- **TASK DESCRIPTION**
Go through the data line by line. Copy each one holding the string "axis".

==== STORED DATA

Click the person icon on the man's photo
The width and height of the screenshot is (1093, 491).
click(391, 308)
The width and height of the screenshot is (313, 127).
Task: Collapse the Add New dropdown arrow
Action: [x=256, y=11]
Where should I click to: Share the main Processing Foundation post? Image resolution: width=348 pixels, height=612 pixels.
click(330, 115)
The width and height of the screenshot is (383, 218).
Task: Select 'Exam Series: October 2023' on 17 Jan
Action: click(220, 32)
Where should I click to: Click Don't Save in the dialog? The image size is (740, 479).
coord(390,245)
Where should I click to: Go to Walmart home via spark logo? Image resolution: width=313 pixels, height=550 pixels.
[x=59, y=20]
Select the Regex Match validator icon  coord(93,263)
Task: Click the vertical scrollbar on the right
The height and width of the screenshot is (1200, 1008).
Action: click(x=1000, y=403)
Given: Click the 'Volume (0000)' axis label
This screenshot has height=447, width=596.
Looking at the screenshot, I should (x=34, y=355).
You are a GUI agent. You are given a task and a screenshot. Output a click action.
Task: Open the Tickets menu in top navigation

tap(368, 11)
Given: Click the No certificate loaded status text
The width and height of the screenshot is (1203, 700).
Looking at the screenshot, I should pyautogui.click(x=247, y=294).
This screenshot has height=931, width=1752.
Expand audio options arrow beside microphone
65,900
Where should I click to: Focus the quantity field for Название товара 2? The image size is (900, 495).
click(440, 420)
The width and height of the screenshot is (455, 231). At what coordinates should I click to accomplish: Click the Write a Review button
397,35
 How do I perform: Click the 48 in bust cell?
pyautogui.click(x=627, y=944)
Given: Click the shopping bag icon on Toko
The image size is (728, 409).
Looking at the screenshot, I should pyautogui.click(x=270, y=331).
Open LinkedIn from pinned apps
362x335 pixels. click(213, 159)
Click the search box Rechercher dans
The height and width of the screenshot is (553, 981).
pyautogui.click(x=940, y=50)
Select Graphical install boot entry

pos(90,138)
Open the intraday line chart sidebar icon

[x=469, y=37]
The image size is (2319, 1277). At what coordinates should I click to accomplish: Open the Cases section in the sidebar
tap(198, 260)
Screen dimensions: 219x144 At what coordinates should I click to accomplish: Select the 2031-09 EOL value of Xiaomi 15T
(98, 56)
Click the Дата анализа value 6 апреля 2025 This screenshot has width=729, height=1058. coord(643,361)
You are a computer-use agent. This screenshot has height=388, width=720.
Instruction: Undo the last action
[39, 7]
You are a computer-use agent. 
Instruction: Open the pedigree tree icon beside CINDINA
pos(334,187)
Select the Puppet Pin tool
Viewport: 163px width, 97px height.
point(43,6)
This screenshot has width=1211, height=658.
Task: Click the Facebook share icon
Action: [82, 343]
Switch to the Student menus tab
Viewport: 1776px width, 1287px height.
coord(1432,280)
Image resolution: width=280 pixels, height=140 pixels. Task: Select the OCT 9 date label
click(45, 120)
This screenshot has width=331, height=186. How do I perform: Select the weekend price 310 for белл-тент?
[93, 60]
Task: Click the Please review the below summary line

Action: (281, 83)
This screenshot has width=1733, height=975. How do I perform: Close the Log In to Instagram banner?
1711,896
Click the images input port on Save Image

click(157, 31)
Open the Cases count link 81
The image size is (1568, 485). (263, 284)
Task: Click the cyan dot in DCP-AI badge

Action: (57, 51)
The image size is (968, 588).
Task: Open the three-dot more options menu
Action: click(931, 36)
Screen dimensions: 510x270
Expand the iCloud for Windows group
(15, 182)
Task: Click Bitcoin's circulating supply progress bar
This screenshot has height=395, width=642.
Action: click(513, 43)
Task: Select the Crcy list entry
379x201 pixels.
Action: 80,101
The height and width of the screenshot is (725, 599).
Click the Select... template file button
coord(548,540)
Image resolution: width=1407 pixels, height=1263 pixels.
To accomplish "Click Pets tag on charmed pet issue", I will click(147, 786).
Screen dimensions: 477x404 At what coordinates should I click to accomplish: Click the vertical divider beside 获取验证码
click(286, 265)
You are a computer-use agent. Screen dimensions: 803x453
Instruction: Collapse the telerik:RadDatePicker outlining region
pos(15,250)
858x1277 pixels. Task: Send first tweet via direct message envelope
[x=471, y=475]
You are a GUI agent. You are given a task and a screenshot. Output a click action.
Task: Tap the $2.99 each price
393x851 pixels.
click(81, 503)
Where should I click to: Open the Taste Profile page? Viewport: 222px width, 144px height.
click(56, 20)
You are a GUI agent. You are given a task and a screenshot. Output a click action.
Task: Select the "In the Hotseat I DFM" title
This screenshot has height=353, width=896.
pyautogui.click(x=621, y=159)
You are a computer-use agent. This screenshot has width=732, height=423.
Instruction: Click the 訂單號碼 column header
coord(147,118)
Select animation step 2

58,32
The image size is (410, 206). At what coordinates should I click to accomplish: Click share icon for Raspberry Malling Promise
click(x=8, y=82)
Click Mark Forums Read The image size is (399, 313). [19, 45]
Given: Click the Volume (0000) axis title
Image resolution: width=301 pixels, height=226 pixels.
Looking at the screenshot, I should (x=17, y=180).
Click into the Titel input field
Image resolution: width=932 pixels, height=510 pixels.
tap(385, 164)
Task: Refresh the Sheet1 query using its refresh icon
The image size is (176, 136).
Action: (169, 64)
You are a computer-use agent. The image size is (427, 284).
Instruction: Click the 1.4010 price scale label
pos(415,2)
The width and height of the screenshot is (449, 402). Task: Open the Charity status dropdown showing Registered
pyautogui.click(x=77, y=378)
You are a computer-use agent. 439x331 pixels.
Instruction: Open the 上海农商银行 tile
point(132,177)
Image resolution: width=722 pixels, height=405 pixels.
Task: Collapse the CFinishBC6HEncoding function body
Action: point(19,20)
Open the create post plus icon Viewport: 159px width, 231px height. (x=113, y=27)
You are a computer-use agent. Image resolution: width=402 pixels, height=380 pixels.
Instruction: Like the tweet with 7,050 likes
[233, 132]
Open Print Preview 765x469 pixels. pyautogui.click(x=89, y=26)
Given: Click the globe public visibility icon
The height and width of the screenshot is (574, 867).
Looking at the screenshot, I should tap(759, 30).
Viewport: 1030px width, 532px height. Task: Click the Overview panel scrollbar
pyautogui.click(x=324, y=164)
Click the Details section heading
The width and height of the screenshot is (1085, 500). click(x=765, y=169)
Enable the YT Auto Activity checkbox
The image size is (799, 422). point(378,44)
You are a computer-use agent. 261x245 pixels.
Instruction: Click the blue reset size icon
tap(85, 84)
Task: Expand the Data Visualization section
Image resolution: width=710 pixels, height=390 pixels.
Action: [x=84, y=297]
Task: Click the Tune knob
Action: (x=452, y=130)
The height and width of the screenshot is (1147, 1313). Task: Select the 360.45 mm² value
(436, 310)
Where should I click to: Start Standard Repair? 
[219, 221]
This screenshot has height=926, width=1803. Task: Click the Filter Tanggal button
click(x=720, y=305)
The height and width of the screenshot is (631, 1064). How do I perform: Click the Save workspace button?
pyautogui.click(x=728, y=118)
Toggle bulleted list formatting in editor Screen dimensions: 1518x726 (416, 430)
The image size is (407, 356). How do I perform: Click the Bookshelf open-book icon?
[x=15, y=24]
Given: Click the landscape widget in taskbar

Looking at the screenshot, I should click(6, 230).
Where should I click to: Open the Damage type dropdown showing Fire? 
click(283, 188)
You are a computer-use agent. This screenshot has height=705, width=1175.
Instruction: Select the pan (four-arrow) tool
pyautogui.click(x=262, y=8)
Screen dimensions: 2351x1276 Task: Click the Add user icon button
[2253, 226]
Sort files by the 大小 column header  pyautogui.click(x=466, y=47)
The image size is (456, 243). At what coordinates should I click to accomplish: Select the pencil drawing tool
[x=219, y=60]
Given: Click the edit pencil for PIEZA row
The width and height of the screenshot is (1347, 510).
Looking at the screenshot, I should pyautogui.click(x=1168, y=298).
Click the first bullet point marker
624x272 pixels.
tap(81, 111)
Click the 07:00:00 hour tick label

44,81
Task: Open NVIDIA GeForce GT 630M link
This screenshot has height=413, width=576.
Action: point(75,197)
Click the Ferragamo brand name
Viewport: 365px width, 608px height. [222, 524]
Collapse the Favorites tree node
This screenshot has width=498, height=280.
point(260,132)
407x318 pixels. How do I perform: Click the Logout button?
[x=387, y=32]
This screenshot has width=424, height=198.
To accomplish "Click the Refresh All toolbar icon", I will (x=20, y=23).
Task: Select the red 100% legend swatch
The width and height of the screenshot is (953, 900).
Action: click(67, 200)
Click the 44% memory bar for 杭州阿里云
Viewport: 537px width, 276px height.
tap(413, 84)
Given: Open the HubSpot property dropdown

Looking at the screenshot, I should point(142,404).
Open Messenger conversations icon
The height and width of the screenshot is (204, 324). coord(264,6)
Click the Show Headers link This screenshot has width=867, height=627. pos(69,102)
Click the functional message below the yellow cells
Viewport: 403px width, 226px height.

========

- **EXERCISE OUTPUT**
Given: Click the 'Volume (0000)' axis label
Given: Click the Volume (0000) axis title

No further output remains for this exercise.